If an interest in a distinct asset is not listed as a safe harbor structural component in the regulations (or in guidance published in the Internal Revenue Bulletin), the determination of whether that asset is a structural component is based on a facts and circumstances test. The following factors must be taken into account in that determination:
- The manner, time, and expense of installing and removing the distinct asset;
- Whether the distinct asset is designed to be moved;
- The damage that removal of the distinct asset would cause to the item itself or to the IPS to which it is affixed;
- Whether the distinct asset serves a utility-like function with respect to the IPS;
- Whether the distinct asset serves the IPS in its passive function;
- Whether the distinct asset produces income from consideration for the use or occupancy of space in or upon the IPS;
- Whether the distinct asset is installed during construction of the IPS; and
- Whether the distinct asset will remain if the tenant vacates the premises.
The final regulations provide that an intangible asset is real property or an interest in real property to the extent the intangible asset (1) derives its value from real property or an interest in real property, (2) is inseparable from that real property or interest in real property, and (3) does not produce or contribute to the production of income other than consideration for the use or occupancy of space.
A license, permit, or other similar right that is solely for the use, enjoyment, or occupation of land or an IPS and that is in the nature of a leasehold or easement generally is an interest in real property.

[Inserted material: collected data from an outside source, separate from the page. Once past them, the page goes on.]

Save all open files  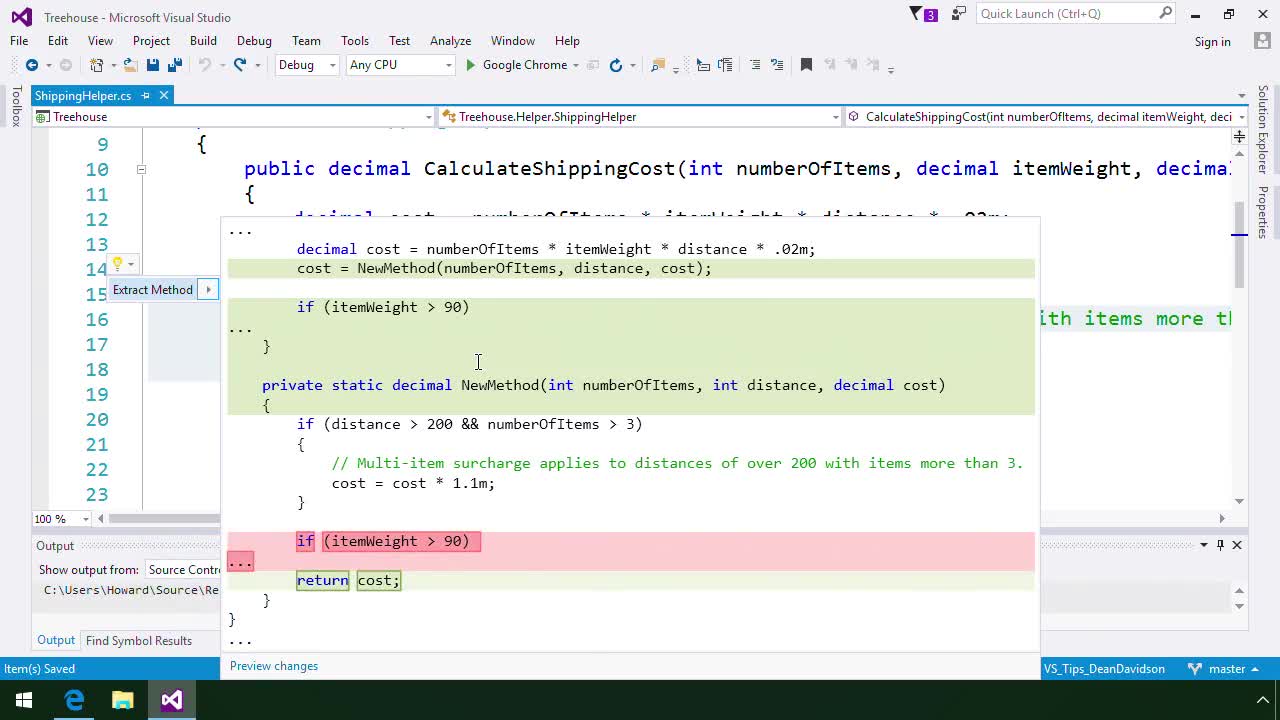[x=175, y=65]
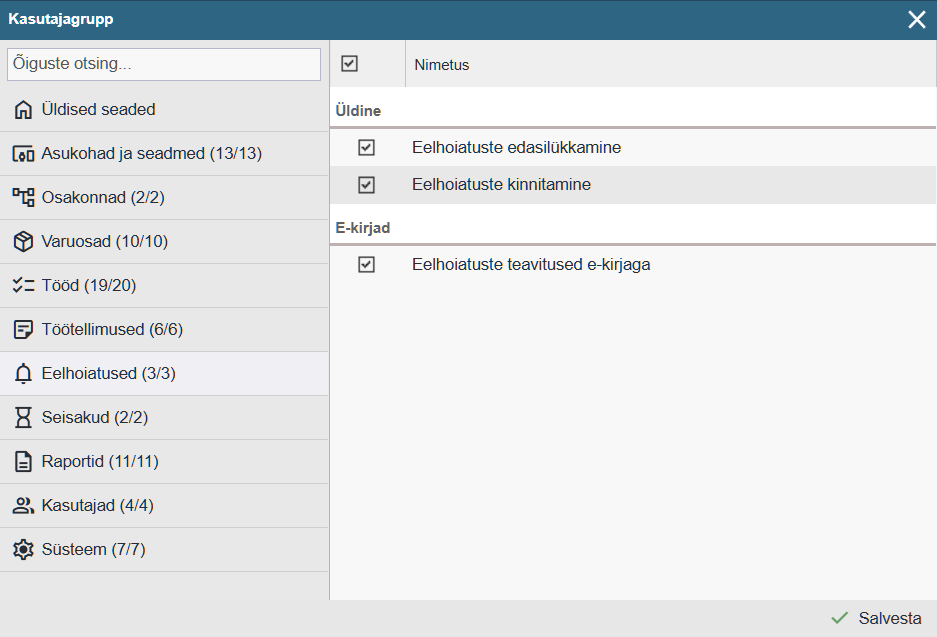The image size is (937, 637).
Task: Click the Süsteem gear icon
Action: coord(23,550)
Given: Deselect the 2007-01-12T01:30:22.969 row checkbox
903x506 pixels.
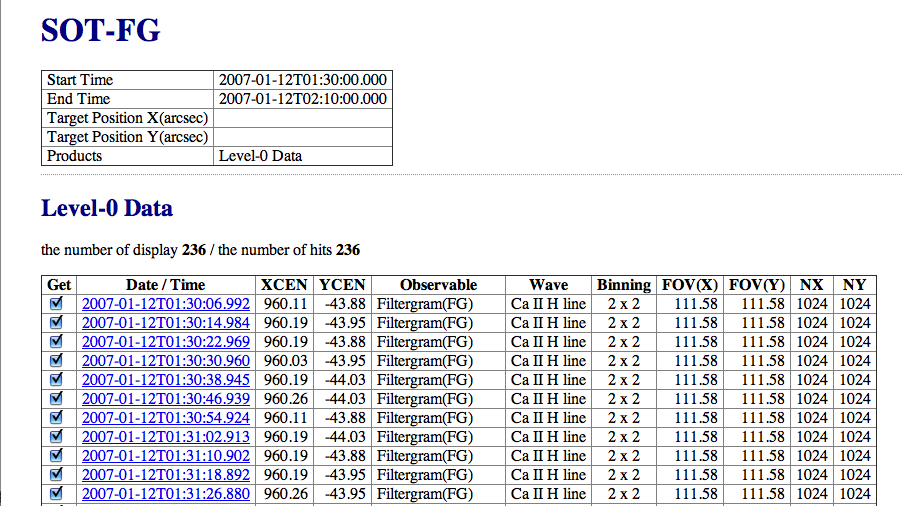Looking at the screenshot, I should point(57,341).
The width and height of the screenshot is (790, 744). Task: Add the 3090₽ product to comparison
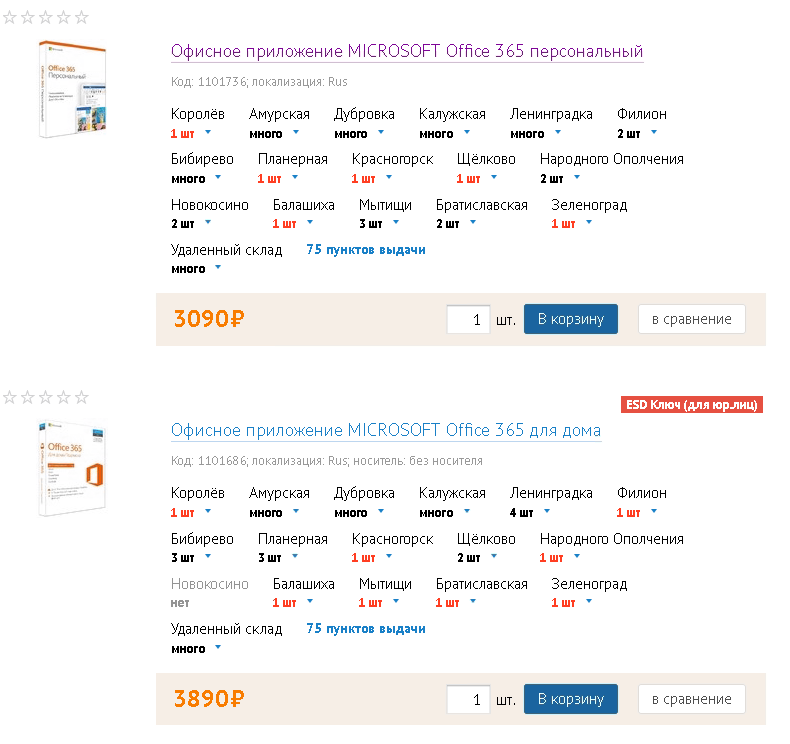click(692, 319)
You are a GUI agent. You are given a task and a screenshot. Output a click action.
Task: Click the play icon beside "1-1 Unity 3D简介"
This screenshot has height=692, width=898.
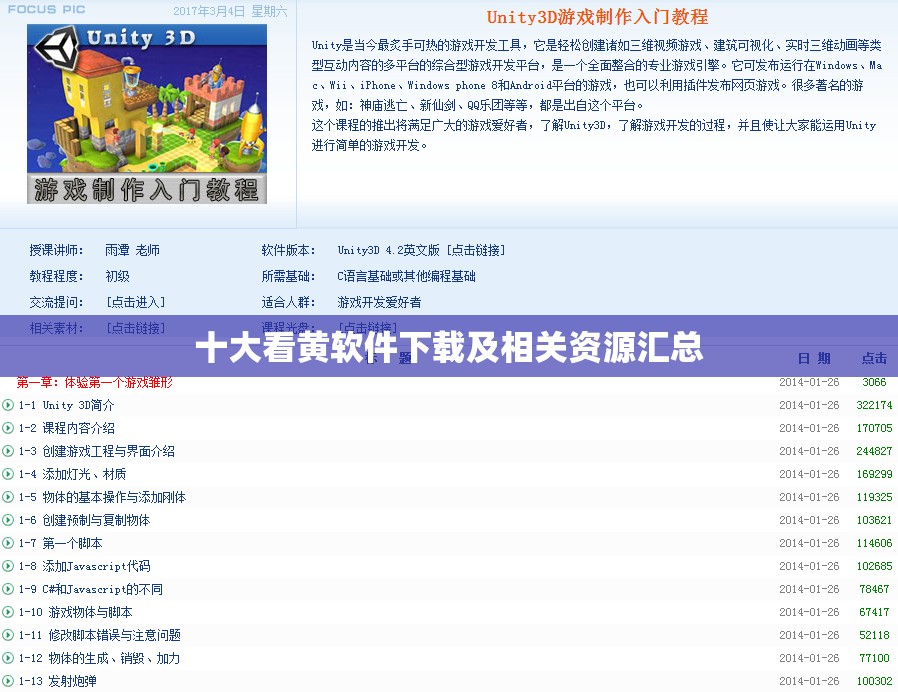pyautogui.click(x=10, y=405)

However, a license or permit to engage in or operate a business is not real property or an interest in real property if the license or permit produces or contributes to the production of income other than consideration for the use or occupancy of space.
The final regulations apply for taxable years beginning after August 31, 2016.

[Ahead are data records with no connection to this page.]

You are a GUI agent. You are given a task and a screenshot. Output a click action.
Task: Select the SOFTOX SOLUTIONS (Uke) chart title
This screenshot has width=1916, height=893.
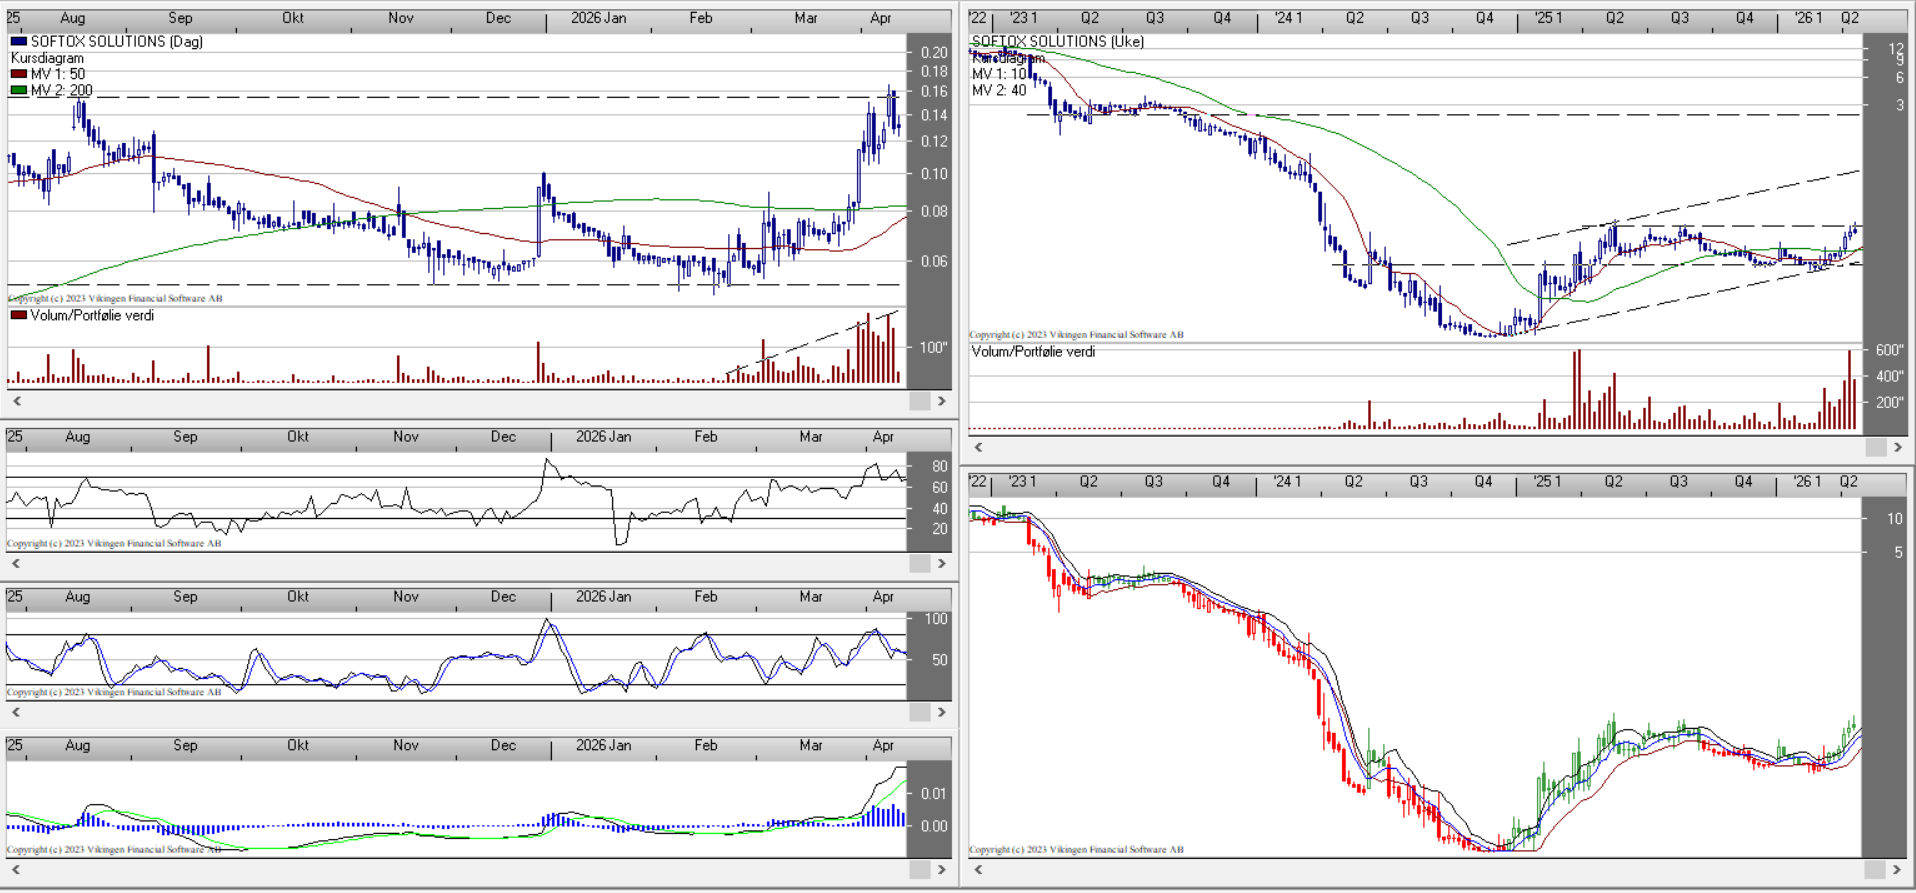pyautogui.click(x=1057, y=41)
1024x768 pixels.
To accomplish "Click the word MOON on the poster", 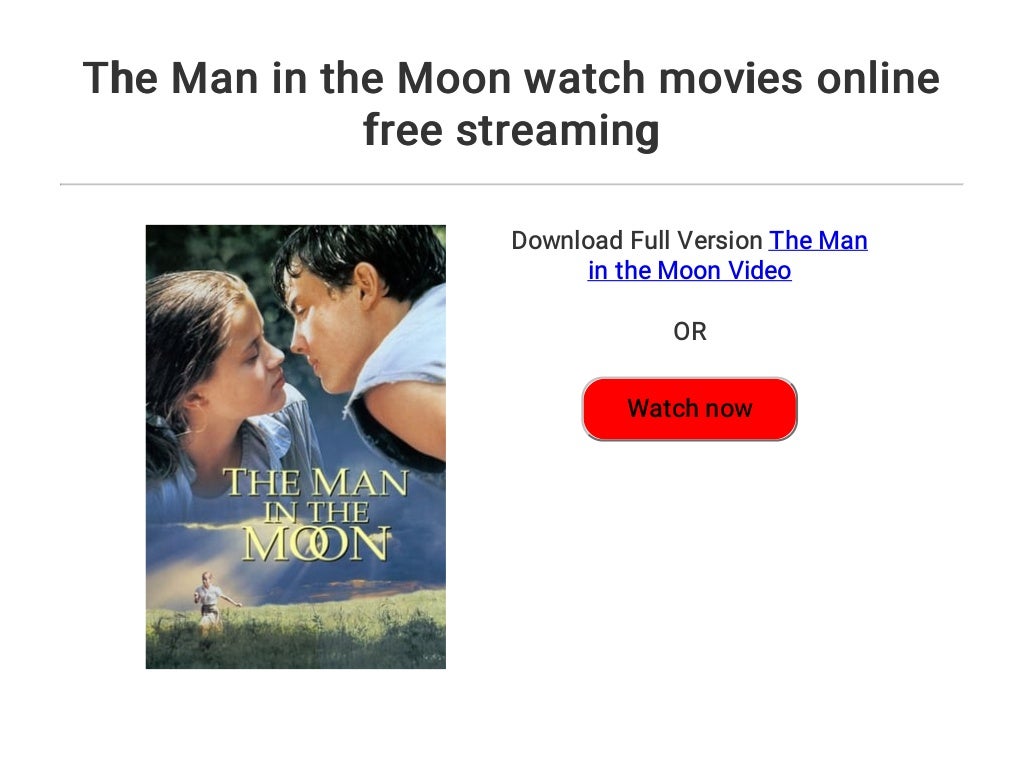I will pos(316,543).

Taxpayers may rely on the final regulations for quarters that end before the applicability date.
- The final regulations will likely not affect REITs that own traditional types of rental properties which generally include office, retail, industrial, multifamily and hotel properties.
- REITs that own more non-traditional assets, such as infrastructure assets, should analyze the property they own to confirm property it owns will continue to qualify as real property under the final regulations. Examples provided in the regulations illustrate a number of assets that may be treated as real property in certain situations. Such property includes:
- Fruit-bearing plants
- Boat slips and end ties
- Indoor sculptures
- Cold storage warehouse assets
- Certain data center assets
- Certain solar energy assets
- Certain pipeline transmission assets
- Land use permit
- If a REIT has received a PLR on whether particular items qualify as real property, the REIT needs to review the final regulations to determine whether the PLR is consistent with the final regulations. To the extent that the PLR is inconsistent with the final regulations, the PLR is revoked prospectively from the effective date of the final regulations.
- To the extent that any REIT asset does not qualify as real property, the REIT will need to determine whether it is necessary to dispose of the property prior to the effective date of the regulations in order to comply with the REIT’s quarterly asset tests.